▶ **Task statement**
From the first line to the last, give the records again exactly.
________________________
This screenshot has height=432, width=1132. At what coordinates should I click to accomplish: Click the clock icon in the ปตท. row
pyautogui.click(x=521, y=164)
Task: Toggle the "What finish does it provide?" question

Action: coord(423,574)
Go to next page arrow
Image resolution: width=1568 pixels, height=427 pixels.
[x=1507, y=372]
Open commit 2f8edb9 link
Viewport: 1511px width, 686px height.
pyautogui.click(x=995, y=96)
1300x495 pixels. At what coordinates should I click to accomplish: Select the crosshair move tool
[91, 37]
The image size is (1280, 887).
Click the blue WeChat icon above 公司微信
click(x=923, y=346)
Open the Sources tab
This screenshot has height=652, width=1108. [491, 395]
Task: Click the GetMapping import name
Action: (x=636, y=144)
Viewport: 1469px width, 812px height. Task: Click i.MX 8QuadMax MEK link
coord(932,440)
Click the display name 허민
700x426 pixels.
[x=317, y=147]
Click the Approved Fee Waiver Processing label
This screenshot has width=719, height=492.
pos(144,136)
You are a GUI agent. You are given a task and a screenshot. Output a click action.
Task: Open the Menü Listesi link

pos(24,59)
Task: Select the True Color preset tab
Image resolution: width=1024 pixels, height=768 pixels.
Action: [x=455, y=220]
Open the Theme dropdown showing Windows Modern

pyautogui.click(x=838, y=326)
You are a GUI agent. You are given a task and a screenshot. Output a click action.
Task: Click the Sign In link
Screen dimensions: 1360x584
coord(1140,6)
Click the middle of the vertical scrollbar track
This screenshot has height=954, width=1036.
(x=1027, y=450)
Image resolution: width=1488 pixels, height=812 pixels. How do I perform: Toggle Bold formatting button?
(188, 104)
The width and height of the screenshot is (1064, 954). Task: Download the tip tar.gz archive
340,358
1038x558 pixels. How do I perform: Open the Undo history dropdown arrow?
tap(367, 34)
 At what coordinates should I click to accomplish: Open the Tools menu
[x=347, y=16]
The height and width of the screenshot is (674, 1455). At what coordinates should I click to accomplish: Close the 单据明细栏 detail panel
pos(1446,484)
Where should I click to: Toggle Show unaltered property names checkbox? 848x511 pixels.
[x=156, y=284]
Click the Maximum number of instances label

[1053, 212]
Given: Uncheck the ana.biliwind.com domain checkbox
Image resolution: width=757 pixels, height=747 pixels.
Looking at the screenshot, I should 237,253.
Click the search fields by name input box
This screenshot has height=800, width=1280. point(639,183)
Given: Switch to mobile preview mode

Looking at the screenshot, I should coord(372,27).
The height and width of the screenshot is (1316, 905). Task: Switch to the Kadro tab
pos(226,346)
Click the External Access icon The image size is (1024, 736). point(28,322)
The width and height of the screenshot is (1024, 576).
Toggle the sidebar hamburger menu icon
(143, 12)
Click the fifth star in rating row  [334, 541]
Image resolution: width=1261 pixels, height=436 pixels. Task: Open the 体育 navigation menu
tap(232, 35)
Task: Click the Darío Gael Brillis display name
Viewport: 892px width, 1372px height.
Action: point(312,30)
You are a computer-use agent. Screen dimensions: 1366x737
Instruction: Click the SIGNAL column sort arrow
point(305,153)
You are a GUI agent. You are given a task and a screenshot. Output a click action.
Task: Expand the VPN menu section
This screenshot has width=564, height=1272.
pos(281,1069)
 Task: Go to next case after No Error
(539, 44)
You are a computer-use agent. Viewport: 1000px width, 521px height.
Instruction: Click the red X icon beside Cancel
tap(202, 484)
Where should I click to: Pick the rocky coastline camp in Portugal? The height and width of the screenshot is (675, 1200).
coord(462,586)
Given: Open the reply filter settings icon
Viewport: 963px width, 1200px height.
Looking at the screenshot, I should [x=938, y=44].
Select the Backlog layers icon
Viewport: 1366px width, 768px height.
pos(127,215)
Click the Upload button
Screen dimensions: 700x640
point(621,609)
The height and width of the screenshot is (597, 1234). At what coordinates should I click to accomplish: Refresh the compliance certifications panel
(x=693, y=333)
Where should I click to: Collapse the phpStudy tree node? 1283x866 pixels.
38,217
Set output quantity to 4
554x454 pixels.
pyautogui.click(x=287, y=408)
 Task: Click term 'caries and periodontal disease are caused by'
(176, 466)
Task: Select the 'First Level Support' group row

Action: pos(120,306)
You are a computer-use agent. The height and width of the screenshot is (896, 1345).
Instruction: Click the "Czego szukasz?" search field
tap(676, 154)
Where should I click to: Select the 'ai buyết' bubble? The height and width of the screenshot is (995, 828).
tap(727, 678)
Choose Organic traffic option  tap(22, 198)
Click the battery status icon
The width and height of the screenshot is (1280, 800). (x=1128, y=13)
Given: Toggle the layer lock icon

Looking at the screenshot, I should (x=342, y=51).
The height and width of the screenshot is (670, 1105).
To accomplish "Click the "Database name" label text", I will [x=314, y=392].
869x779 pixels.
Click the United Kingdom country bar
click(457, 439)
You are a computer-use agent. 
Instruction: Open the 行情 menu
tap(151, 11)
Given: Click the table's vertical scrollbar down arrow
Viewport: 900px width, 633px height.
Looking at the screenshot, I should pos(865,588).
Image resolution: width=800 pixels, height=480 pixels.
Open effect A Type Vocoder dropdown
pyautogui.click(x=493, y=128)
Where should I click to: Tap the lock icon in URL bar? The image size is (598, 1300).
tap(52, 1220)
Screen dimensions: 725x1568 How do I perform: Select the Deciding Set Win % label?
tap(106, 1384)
________________________
▶ **Response area**
This screenshot has height=432, width=1132. At what coordinates should I click to accomplish: Click the clock icon in the ปตท. row
pyautogui.click(x=521, y=164)
Task: Toggle the "What finish does it provide?" question

Action: coord(423,574)
Go to next page arrow
Image resolution: width=1568 pixels, height=427 pixels.
[x=1507, y=372]
Open commit 2f8edb9 link
Viewport: 1511px width, 686px height.
pyautogui.click(x=995, y=96)
1300x495 pixels. At what coordinates should I click to accomplish: Select the crosshair move tool
[91, 37]
The image size is (1280, 887).
Click the blue WeChat icon above 公司微信
click(x=923, y=346)
Open the Sources tab
This screenshot has height=652, width=1108. [491, 395]
Task: Click the GetMapping import name
Action: (x=636, y=144)
Viewport: 1469px width, 812px height. Task: Click i.MX 8QuadMax MEK link
coord(932,440)
Click the display name 허민
700x426 pixels.
[x=317, y=147]
Click the Approved Fee Waiver Processing label
This screenshot has width=719, height=492.
pos(144,136)
You are a GUI agent. You are given a task and a screenshot. Output a click action.
Task: Open the Menü Listesi link

pos(24,59)
Task: Select the True Color preset tab
Image resolution: width=1024 pixels, height=768 pixels.
Action: [x=455, y=220]
Open the Theme dropdown showing Windows Modern

pyautogui.click(x=838, y=326)
You are a GUI agent. You are given a task and a screenshot. Output a click action.
Task: Click the Sign In link
Screen dimensions: 1360x584
coord(1140,6)
Click the middle of the vertical scrollbar track
This screenshot has height=954, width=1036.
(x=1027, y=450)
Image resolution: width=1488 pixels, height=812 pixels. How do I perform: Toggle Bold formatting button?
(188, 104)
The width and height of the screenshot is (1064, 954). Task: Download the tip tar.gz archive
340,358
1038x558 pixels. How do I perform: Open the Undo history dropdown arrow?
tap(367, 34)
 At what coordinates should I click to accomplish: Open the Tools menu
[x=347, y=16]
The height and width of the screenshot is (674, 1455). At what coordinates should I click to accomplish: Close the 单据明细栏 detail panel
pos(1446,484)
Where should I click to: Toggle Show unaltered property names checkbox? 848x511 pixels.
[x=156, y=284]
Click the Maximum number of instances label

[1053, 212]
Given: Uncheck the ana.biliwind.com domain checkbox
Image resolution: width=757 pixels, height=747 pixels.
Looking at the screenshot, I should 237,253.
Click the search fields by name input box
This screenshot has height=800, width=1280. point(639,183)
Given: Switch to mobile preview mode

Looking at the screenshot, I should coord(372,27).
The height and width of the screenshot is (1316, 905). Task: Switch to the Kadro tab
pos(226,346)
Click the External Access icon The image size is (1024, 736). point(28,322)
The width and height of the screenshot is (1024, 576).
Toggle the sidebar hamburger menu icon
(143, 12)
Click the fifth star in rating row  [334, 541]
Image resolution: width=1261 pixels, height=436 pixels. Task: Open the 体育 navigation menu
tap(232, 35)
Task: Click the Darío Gael Brillis display name
Viewport: 892px width, 1372px height.
Action: point(312,30)
You are a computer-use agent. Screen dimensions: 1366x737
Instruction: Click the SIGNAL column sort arrow
point(305,153)
You are a GUI agent. You are given a task and a screenshot. Output a click action.
Task: Expand the VPN menu section
This screenshot has width=564, height=1272.
pos(281,1069)
 Task: Go to next case after No Error
(539, 44)
You are a computer-use agent. Viewport: 1000px width, 521px height.
Instruction: Click the red X icon beside Cancel
tap(202, 484)
Where should I click to: Pick the rocky coastline camp in Portugal? The height and width of the screenshot is (675, 1200).
coord(462,586)
Given: Open the reply filter settings icon
Viewport: 963px width, 1200px height.
Looking at the screenshot, I should [x=938, y=44].
Select the Backlog layers icon
Viewport: 1366px width, 768px height.
pos(127,215)
Click the Upload button
Screen dimensions: 700x640
point(621,609)
The height and width of the screenshot is (597, 1234). At what coordinates should I click to accomplish: Refresh the compliance certifications panel
(x=693, y=333)
Where should I click to: Collapse the phpStudy tree node? 1283x866 pixels.
38,217
Set output quantity to 4
554x454 pixels.
pyautogui.click(x=287, y=408)
 Task: Click term 'caries and periodontal disease are caused by'
(176, 466)
Task: Select the 'First Level Support' group row

Action: pos(120,306)
You are a computer-use agent. The height and width of the screenshot is (896, 1345).
Instruction: Click the "Czego szukasz?" search field
tap(676, 154)
Where should I click to: Select the 'ai buyết' bubble? The height and width of the screenshot is (995, 828).
tap(727, 678)
Choose Organic traffic option  tap(22, 198)
Click the battery status icon
The width and height of the screenshot is (1280, 800). (x=1128, y=13)
Given: Toggle the layer lock icon

Looking at the screenshot, I should (x=342, y=51).
The height and width of the screenshot is (670, 1105).
To accomplish "Click the "Database name" label text", I will [x=314, y=392].
869x779 pixels.
Click the United Kingdom country bar
click(457, 439)
You are a computer-use agent. 
Instruction: Open the 行情 menu
tap(151, 11)
Given: Click the table's vertical scrollbar down arrow
Viewport: 900px width, 633px height.
Looking at the screenshot, I should pos(865,588).
Image resolution: width=800 pixels, height=480 pixels.
Open effect A Type Vocoder dropdown
pyautogui.click(x=493, y=128)
Where should I click to: Tap the lock icon in URL bar? The image size is (598, 1300).
tap(52, 1220)
Screen dimensions: 725x1568 How do I perform: Select the Deciding Set Win % label?
tap(106, 1384)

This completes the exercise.